# What this task involves
Rewrite the part of the material that opens with the line containing "Open the Notifications bell" and closes with the line containing "click(x=701, y=217)", changing "Notifications" to "Alerts" and leaving everything else as it is. Omit the pictures.

··· Data extract

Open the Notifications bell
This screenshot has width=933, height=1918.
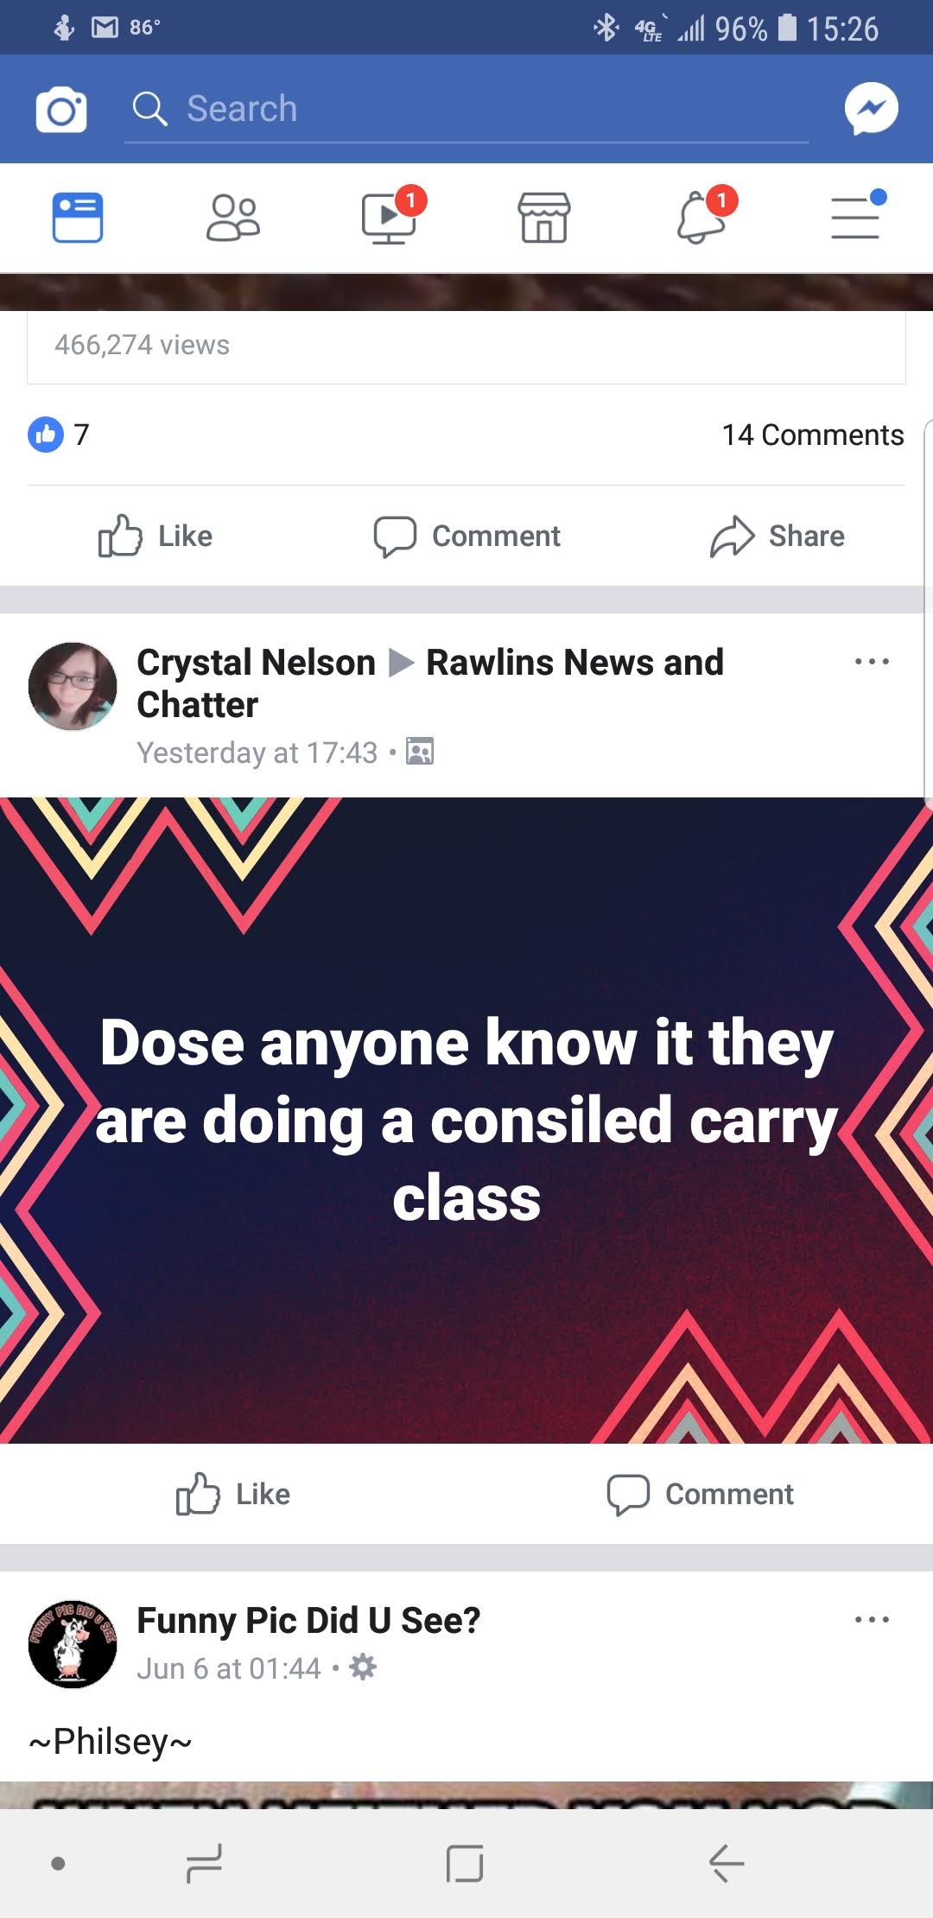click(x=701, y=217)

······
··· Data extract

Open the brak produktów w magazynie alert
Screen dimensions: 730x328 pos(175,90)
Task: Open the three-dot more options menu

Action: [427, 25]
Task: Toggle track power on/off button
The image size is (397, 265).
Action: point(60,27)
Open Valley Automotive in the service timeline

······

# Response for this exercise
Open the Alerts bell
This screenshot has width=933, height=1918.
click(x=701, y=217)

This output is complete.